Hallo,
zu mir ganz kurz, ich habe 63 Jahre auf dem Zähler, Vorname Norbert und bin demnächst in Rente, also öfters mal zu Hause.
Meine durchschnittliche Restlebenserwartung sind also noch 15 Jahre, das versuche ich immer als "Renditetool" im Hinterkopf zu behalten.
Der Renteneintritt ist auch mit einem Ortswechsel verbunden, das "alte" Haus im Rheinland (steht zum Verkauf) hat seit über 20 Jahren eine Pelletheizung und Solarthermie zur Unterstützung und WW-Bereitung. Von daher weis ich um die Vor/Nachteile dieser Wärme-Warmwassererzeugung.

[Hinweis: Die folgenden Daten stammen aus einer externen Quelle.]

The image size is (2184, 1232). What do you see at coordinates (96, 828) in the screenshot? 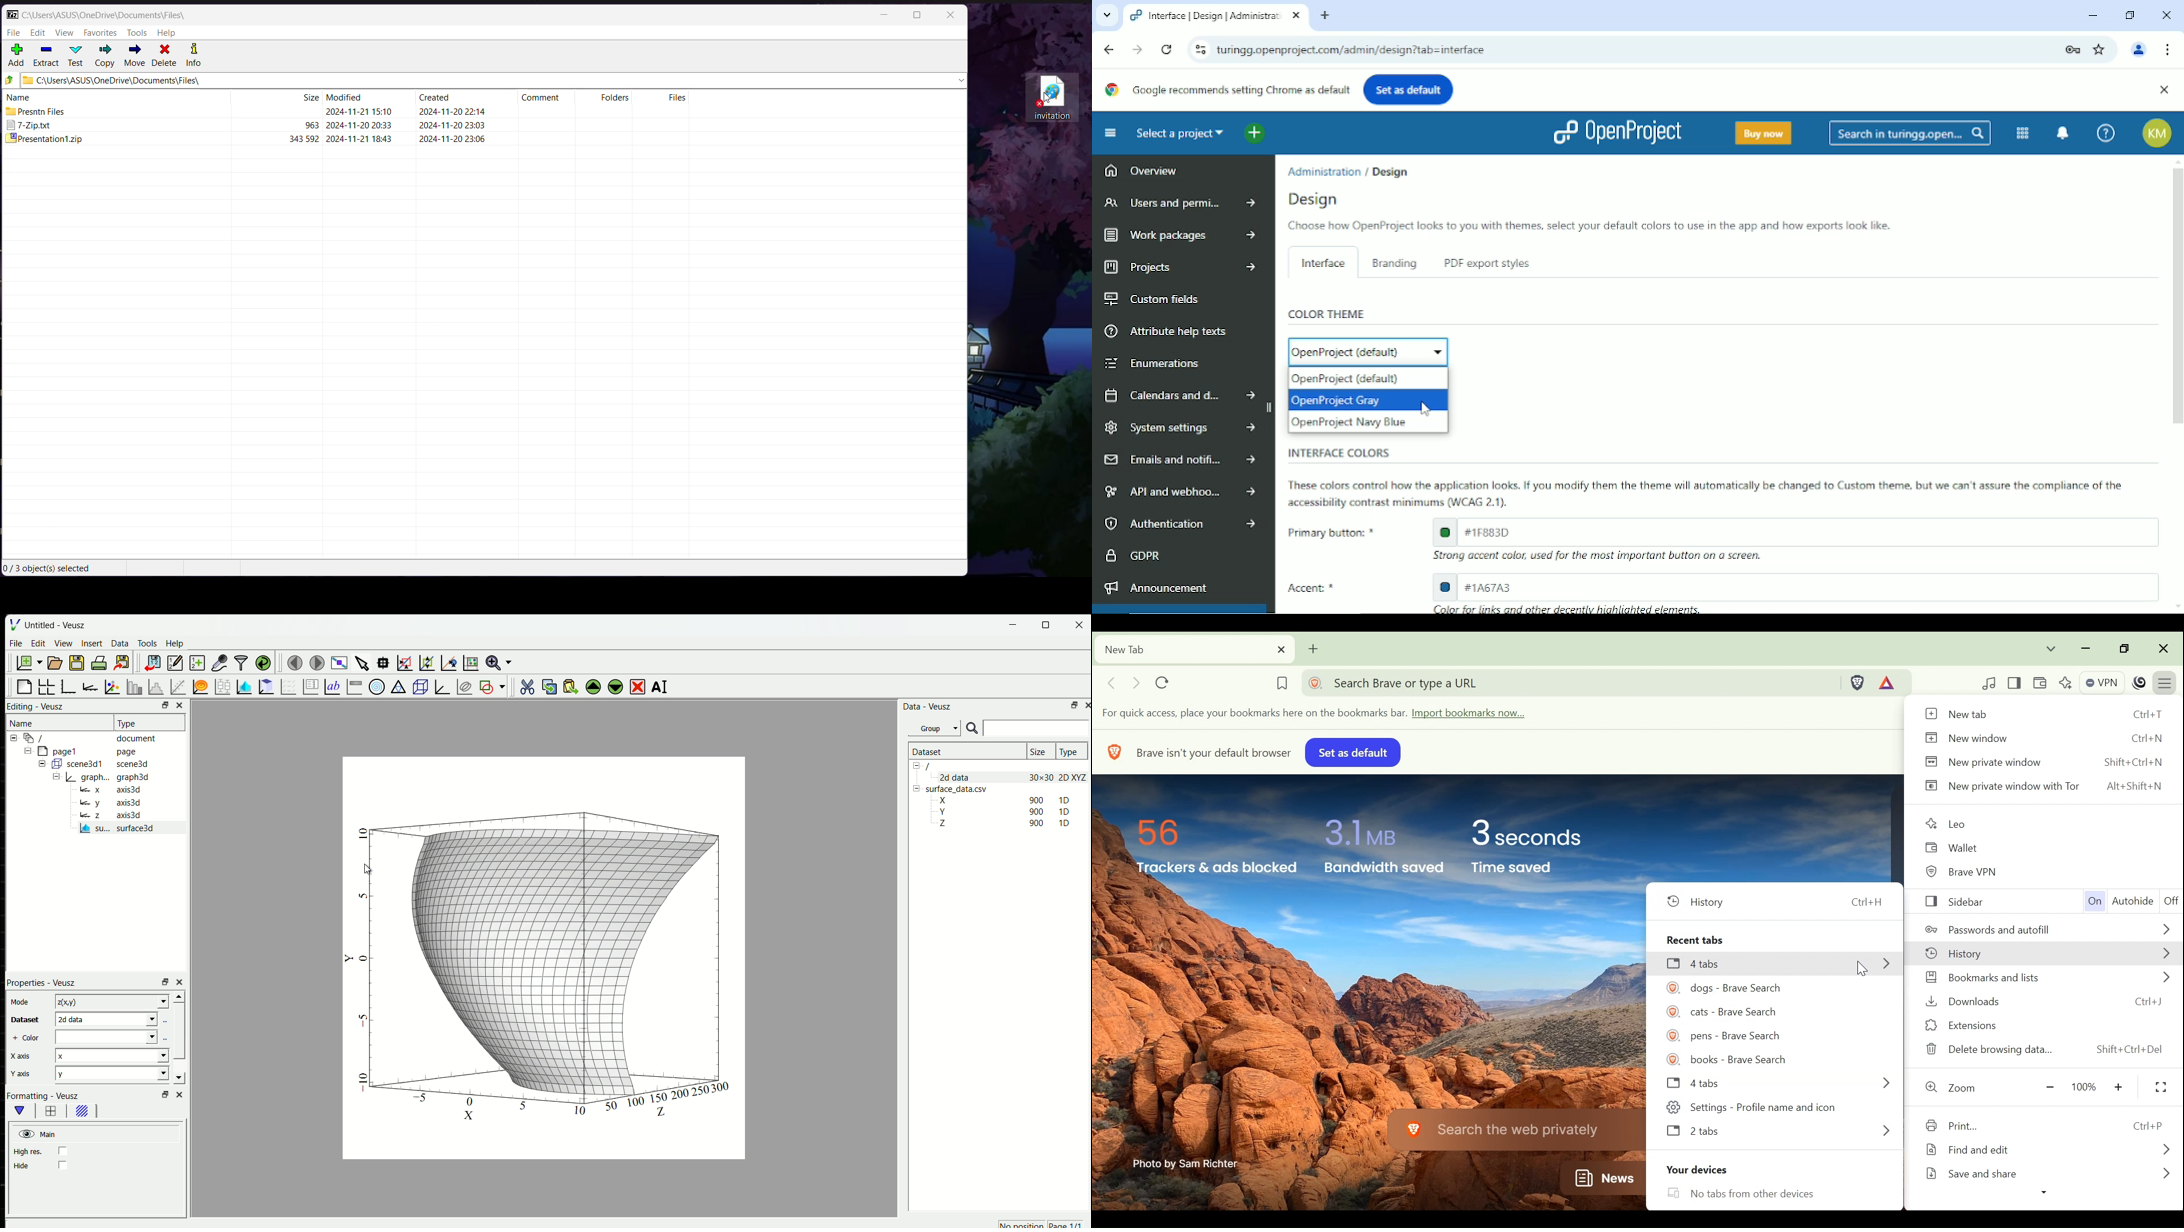
I see `su...` at bounding box center [96, 828].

Das neue Haus in Südostniedersachsen ist 20 Jahre alt und hat eine ebenfalls 20 Jahre alte Gasbrennwertherme von Vaillant die, laut Heizungsbauer, noch einige Jahre machen wird. WW kommt aktuell auch von der Gasheizung.
Ein Kamin im WZ ist auch vorhanden, der reicht (zumindestens im November) für das WZ (55m²), notfalls alleine.

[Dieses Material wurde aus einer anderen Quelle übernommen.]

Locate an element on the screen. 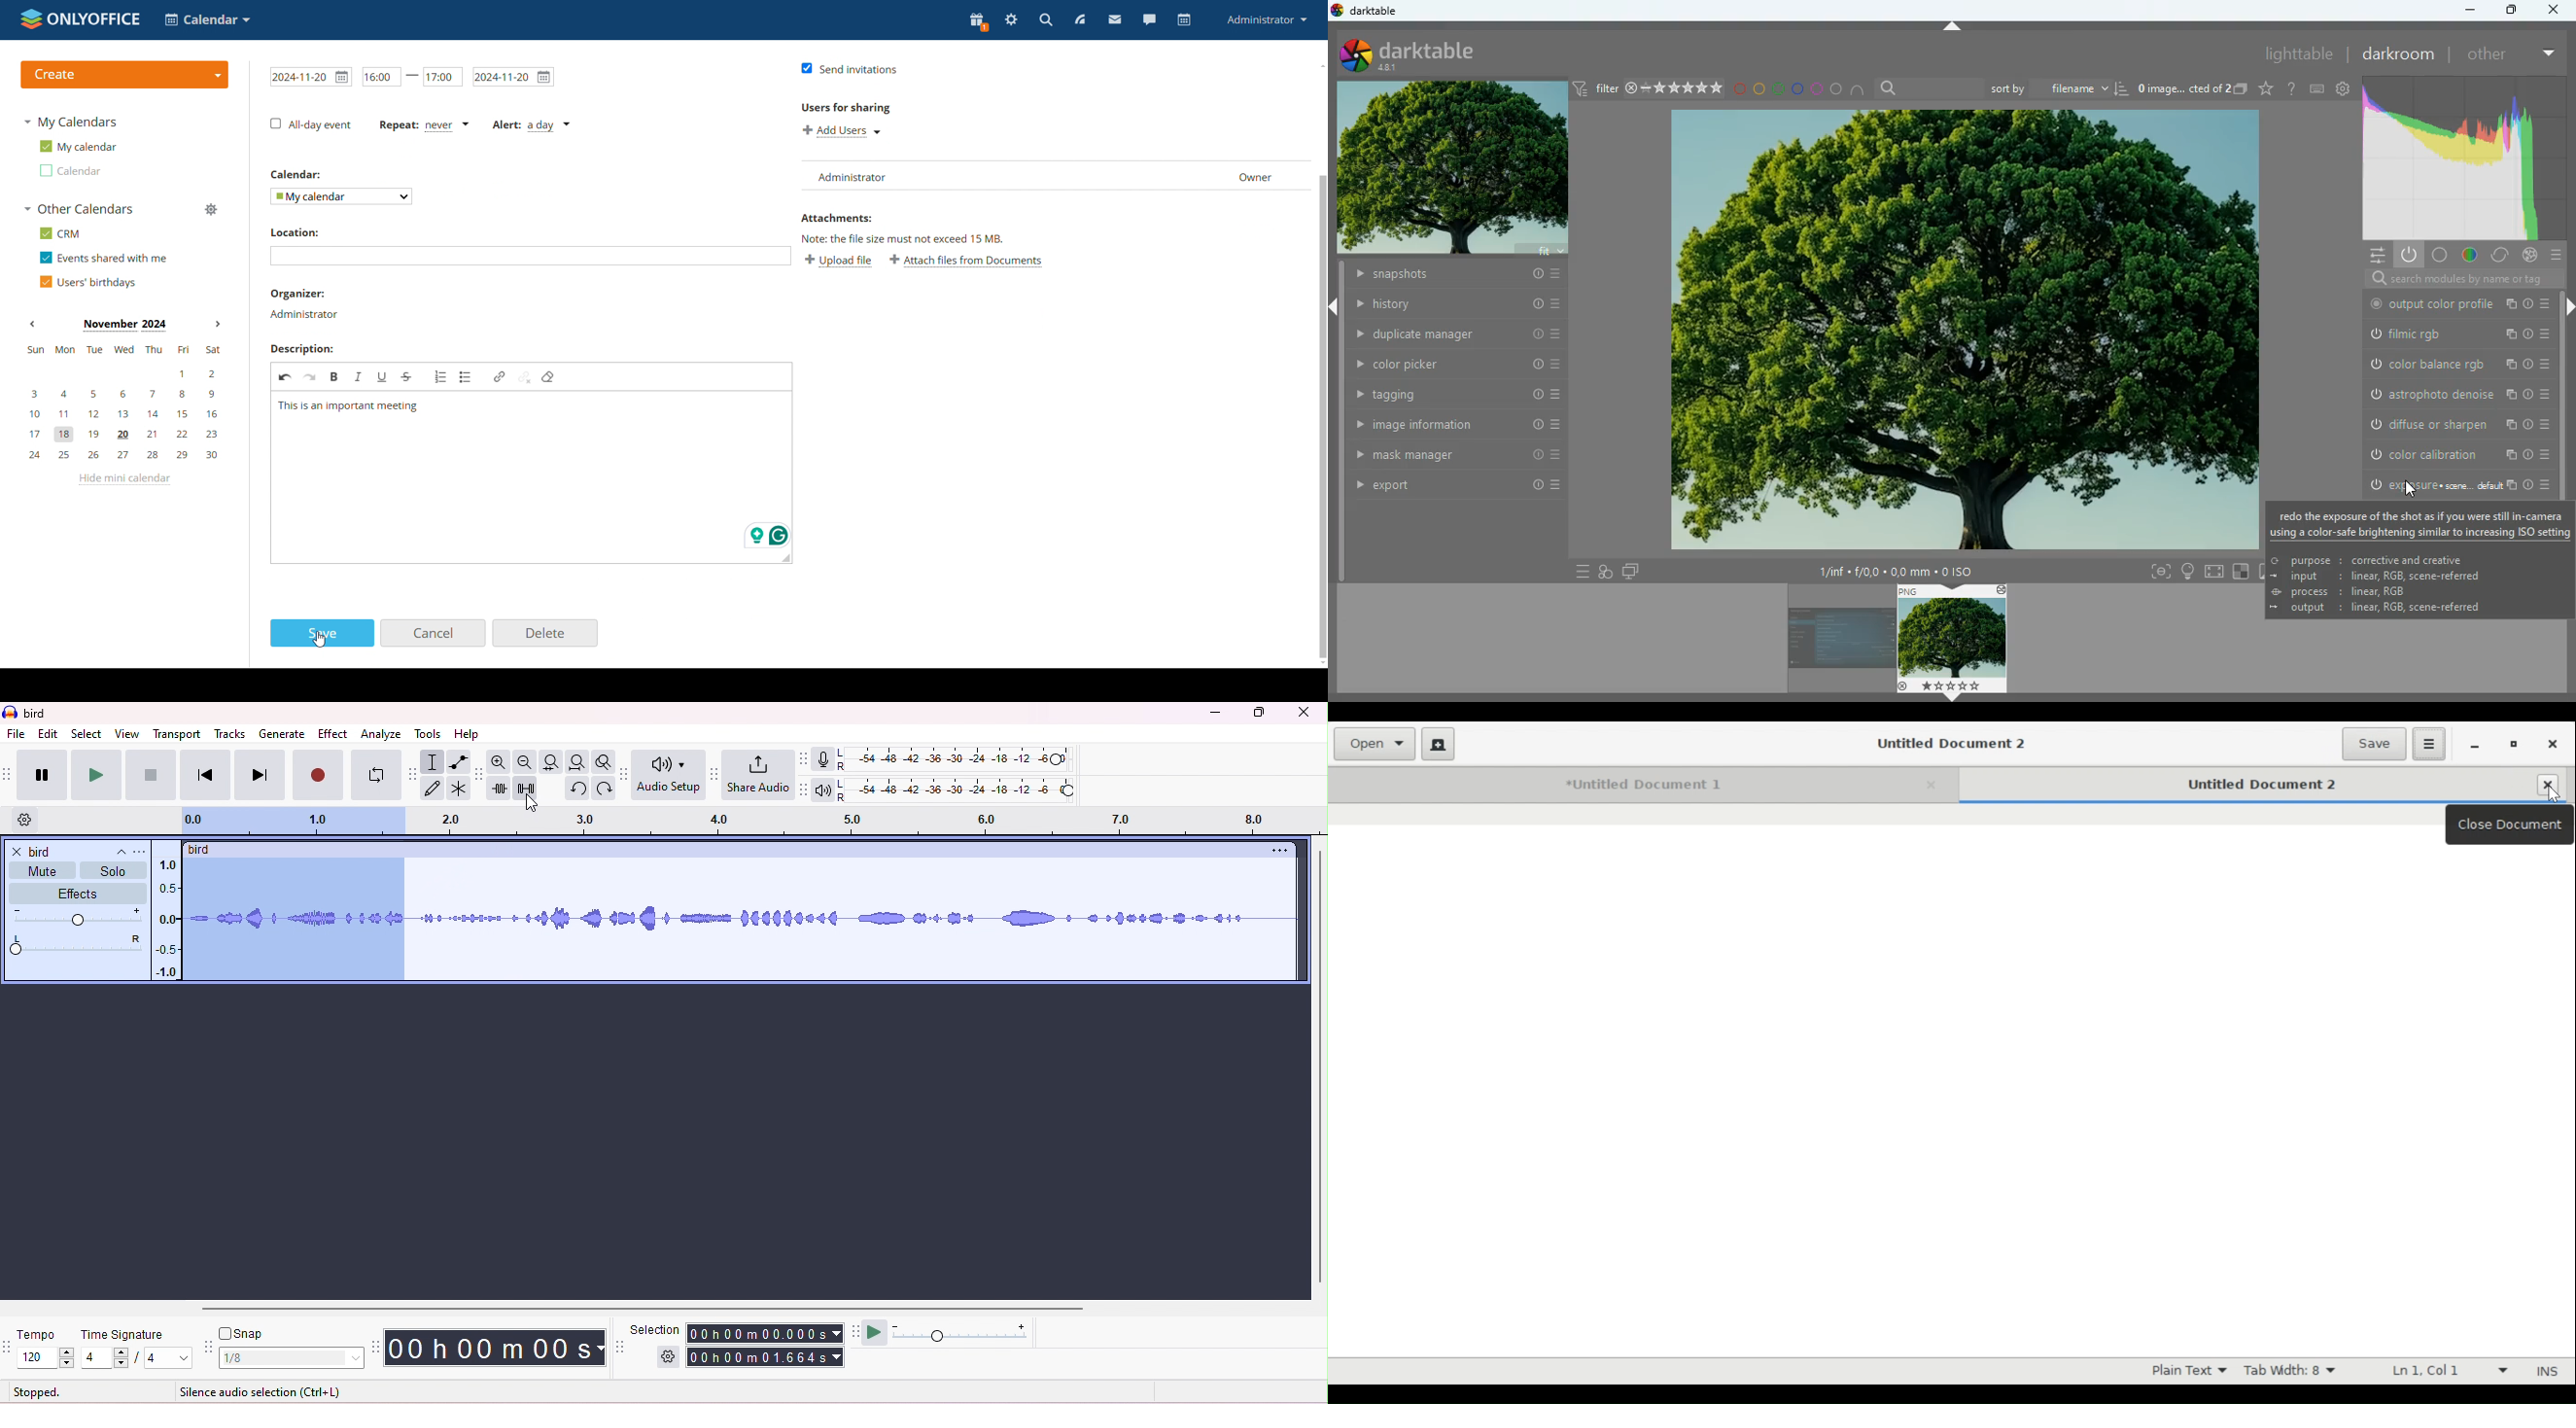 This screenshot has height=1428, width=2576. image is located at coordinates (1452, 166).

Die Hütte ist vollunterkellert, zweifachverglast, hat Hohlblockziegelwände und ca. 10 cm Dämmung (Plastik) außen vor.
Das Haus ist recht träge, Wärme bleibt lange drinnen und im Sommer bleibt es relativ lange kühl .
Die Geschoßflächen sind etwa 120qm Brutto, (Keller mit Heizkörpern / EG / DG, beides FB-Hzg. mit schlechter Regelung) das DG wird absehbar nicht als Wohnraum genutzt
Nach dem Kauf, vor einem Jahr, fingen meine Überlegungen an das Gas rauszuwerfen. Ich onehin noch nie ein Freund von Gas.
Eine PV-Anlage war von Anfang an mein Wunsch. Und Dank Glück und Beziehungen sollte die Anlage ab Januar Strom liefern.
Leistung: 16KWHP, aufgrund von Dachgauben im sog. "Harzer Dach" und der Dachfläche der Garage sind die Module in verschiedenen Neigungswinkeln, nach Osten / Süden und Westen ausgerichtet.
Aufgrund meines geringen Nachtverbrauches (18:00 - 08:00 Uhr = 3KWH ) wird es keinen Stromspeicher, zumindest aktuell nicht, geben.
Nachdem dann auch noch der ernüchternde Voranschlag für eine LW-WP kam und mir klar wurde das das Gerät an kalten Tagen teilweise nur mit zugekauftem Strom die Bude per Heizstab heizt habe ich angefangen zu rechnen.
Nämlich den Erlös des eingespeisten Stroms gegenüber zugekauften Strom für die LW-WP und alternativ dazu Gas.
Das Solarstrom mehr als die 8,1 Cent/KWH kostet die ich erlöse ist mir bewusst.
Allerdings ist die Anlage bezahlt , das Geld ist also weg.
Ganz grob und schmutzig gerechnet:
1KWH Einspeisevergütung erbringen 8 Cent
1KWH Zukaufstrom kostet 40 Cent (gedeckelt)
1KWH Gas kostet 12 Cent (gedeckelt)
Ganz grob gebe ich 1,5 KWH PV Strom ab um 1KWH Gas zu kaufen, bei Zukaufstrom sind es 5KWH.
Meine Überlegungen sind also die:
Warmwasser: den vorhandenen Speicher mit Heizstab (nur mit PV-Strom betrieben) nachrüsten. Das reicht bei meinem rel. geringen Warmwasserverbrauch.
Der Kamin bleibt, soll aber nicht ganztägig brennen.
Gas bleibt für die ganz kalten Tage bzw. um etwa 15-18 Grad Mindesttemperatur im Haus zu halten .
Überschuß- PV- Strom wird, so vorhanden, elektrisch verheizt, das Haus wird also tendentiell als Speicher dienen.
Multi- Split Klimaanlage(n), hauptsächlich für die Übergangszeit und möglichst nur mit PV-Strom zu betreiben, auch hier soll das Haus als Speicher dienen.
Bei der/den Klimaanlagen im WZ bin ich noch am Überlegen ob Single oder Multisplit.
Einen nebenan gelegenen Raum und die Küche könnte ich mittels Kernbohrungen und jeweils einem Lüfter mit Wärme versorgen, es blieben dann 1 Raum, das Bad sowie der Flur im EG die noch andersweitig beheizt werden müssten.
Das könnte für diese Räume dann eine zweite KA werden.
Was meint Ihr dazu ?
Danke und Gruß
Norbert
Danke an den Akkudoktor und seine Mitstreiter für dieses tolle Forum!